# [To do]
Begin the reply with the line containing "Where should I click to: Select" and end it with the final line of the listing, reproducing every line between exactly and adding nothing.

..............................

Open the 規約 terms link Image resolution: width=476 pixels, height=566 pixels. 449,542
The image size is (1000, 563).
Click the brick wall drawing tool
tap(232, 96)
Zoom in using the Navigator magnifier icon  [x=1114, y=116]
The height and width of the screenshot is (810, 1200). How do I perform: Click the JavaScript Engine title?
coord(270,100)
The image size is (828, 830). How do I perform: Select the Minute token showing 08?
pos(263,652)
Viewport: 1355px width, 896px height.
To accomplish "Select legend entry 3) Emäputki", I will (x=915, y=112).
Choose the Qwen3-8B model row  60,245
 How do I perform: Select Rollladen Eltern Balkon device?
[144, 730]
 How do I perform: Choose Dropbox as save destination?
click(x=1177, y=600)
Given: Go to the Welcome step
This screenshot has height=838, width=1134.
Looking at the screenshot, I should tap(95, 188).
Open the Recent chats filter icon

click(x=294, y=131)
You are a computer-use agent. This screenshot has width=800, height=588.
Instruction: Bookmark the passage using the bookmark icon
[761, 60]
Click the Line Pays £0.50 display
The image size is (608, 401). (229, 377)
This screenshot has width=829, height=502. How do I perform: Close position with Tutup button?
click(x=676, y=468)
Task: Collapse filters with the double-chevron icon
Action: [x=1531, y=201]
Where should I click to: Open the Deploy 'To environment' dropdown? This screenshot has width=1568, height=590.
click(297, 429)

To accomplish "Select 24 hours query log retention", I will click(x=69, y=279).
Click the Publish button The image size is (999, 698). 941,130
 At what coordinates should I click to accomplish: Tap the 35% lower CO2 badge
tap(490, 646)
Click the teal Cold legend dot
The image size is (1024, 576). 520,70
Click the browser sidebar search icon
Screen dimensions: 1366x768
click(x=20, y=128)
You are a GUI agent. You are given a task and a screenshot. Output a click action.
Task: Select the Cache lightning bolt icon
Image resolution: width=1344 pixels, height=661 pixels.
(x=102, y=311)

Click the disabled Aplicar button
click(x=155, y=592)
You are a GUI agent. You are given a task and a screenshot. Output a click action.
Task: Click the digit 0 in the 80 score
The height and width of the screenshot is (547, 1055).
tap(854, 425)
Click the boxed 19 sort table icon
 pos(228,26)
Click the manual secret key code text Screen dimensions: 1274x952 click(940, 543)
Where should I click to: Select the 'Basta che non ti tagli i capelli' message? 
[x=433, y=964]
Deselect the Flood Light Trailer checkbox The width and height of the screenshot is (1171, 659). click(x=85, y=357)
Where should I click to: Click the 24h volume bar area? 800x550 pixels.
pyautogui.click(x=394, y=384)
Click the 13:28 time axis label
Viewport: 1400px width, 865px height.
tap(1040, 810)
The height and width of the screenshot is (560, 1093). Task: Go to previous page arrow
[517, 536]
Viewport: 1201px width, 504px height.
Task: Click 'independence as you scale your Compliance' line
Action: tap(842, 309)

..............................

# [Your solution]
Where should I click to: Select the 'Basta che non ti tagli i capelli' message? 
[x=433, y=964]
Deselect the Flood Light Trailer checkbox The width and height of the screenshot is (1171, 659). click(x=85, y=357)
Where should I click to: Click the 24h volume bar area? 800x550 pixels.
pyautogui.click(x=394, y=384)
Click the 13:28 time axis label
Viewport: 1400px width, 865px height.
tap(1040, 810)
The height and width of the screenshot is (560, 1093). Task: Go to previous page arrow
[517, 536]
Viewport: 1201px width, 504px height.
Task: Click 'independence as you scale your Compliance' line
Action: tap(842, 309)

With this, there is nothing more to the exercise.